» **Exercise prompt**:
Below are the entries; tally the lines holding the string "target" and give only that figure.

Stored data entries

<<<<

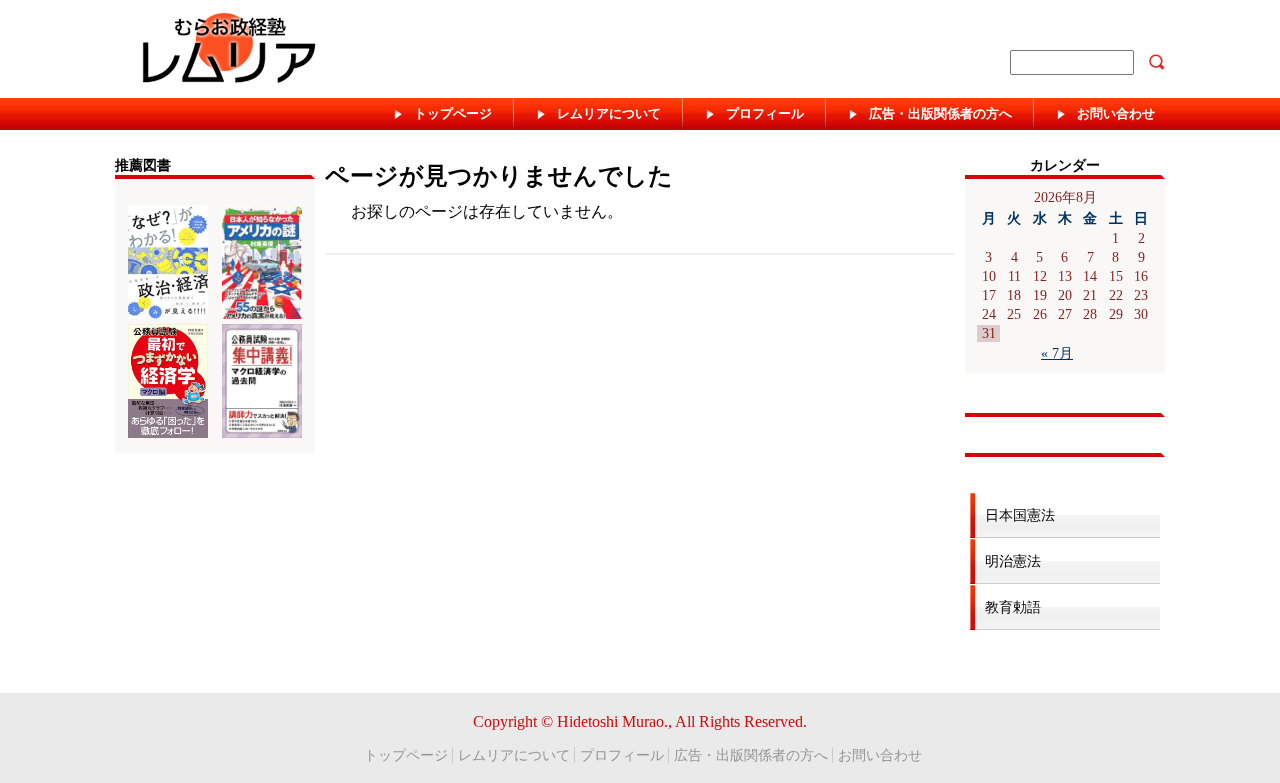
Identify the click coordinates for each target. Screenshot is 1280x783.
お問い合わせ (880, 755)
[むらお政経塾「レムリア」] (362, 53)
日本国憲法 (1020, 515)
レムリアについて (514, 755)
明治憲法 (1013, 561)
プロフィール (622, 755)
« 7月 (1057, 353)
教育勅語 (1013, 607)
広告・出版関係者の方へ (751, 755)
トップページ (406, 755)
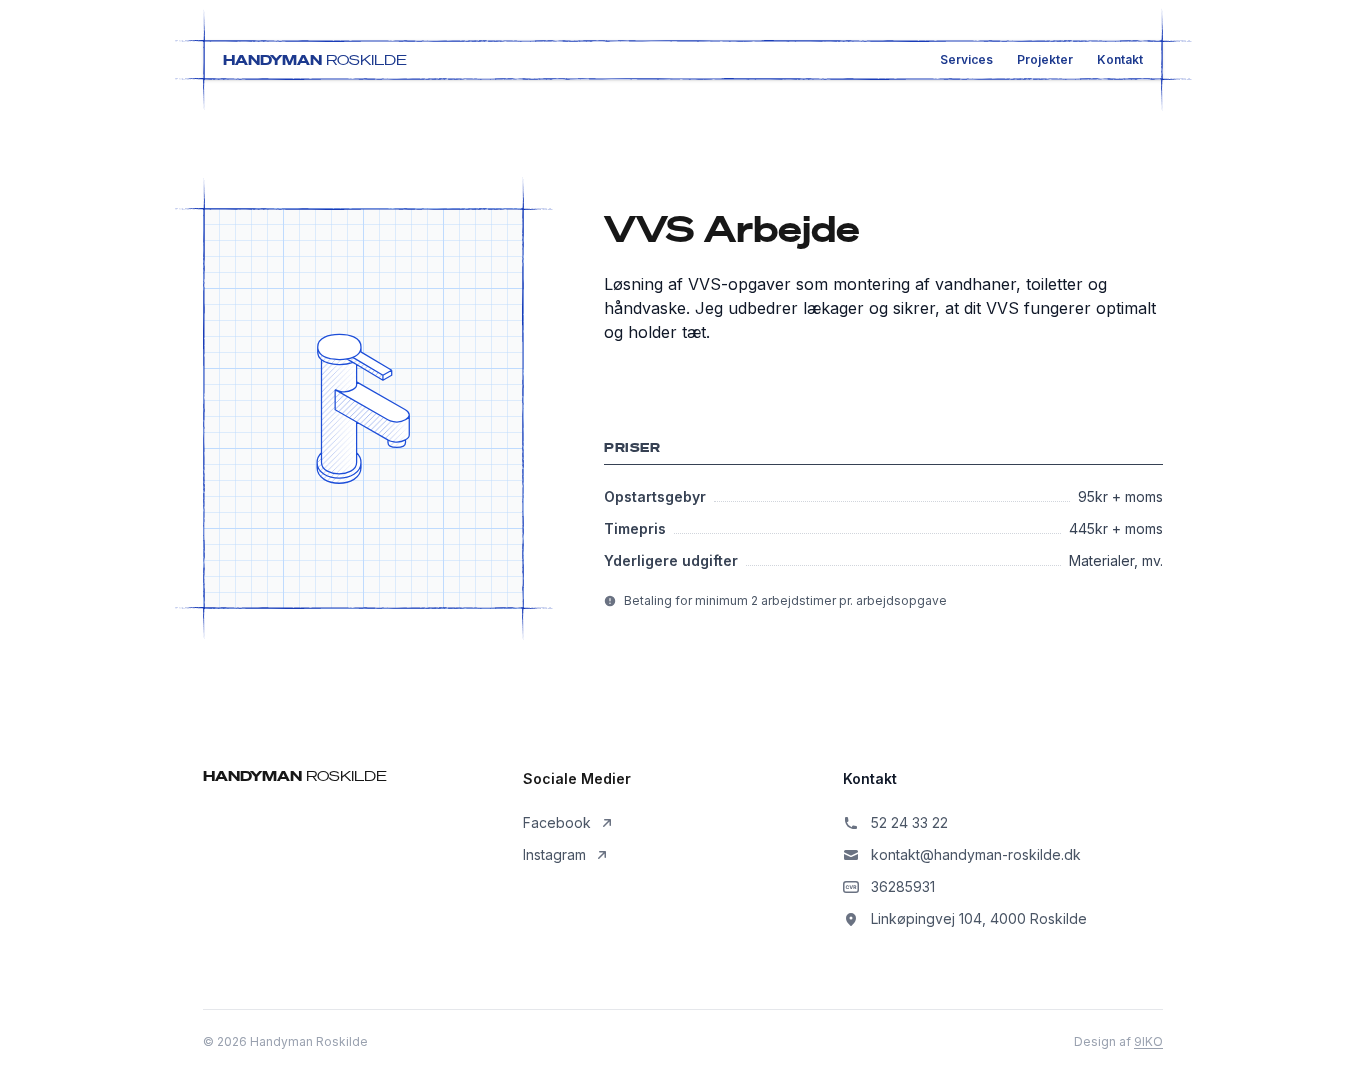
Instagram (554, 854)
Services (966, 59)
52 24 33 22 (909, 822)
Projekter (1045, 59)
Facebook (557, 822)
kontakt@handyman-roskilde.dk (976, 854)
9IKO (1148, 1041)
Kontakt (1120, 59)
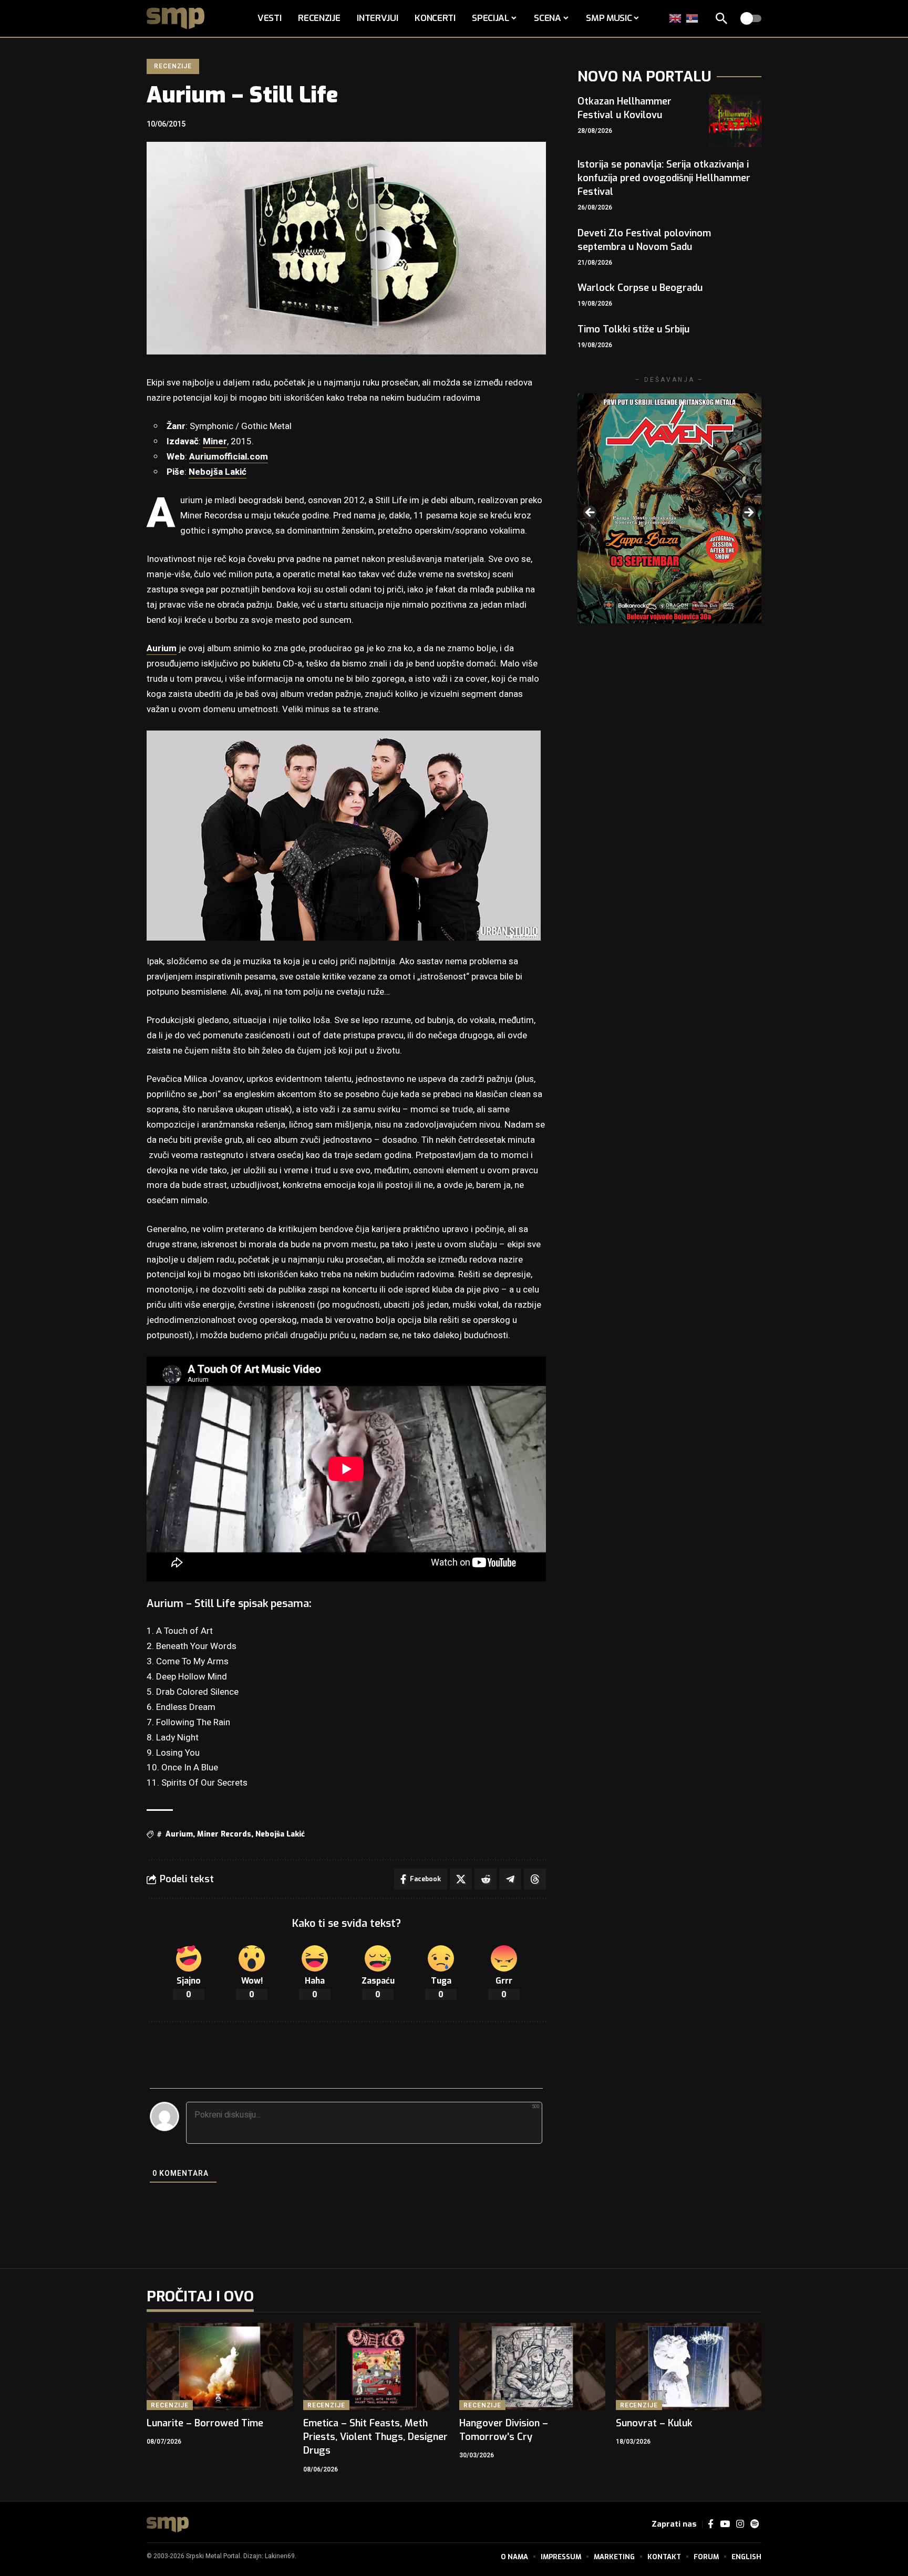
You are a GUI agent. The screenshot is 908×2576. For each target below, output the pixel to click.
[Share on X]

>>>>

» **Finished exercise**:
2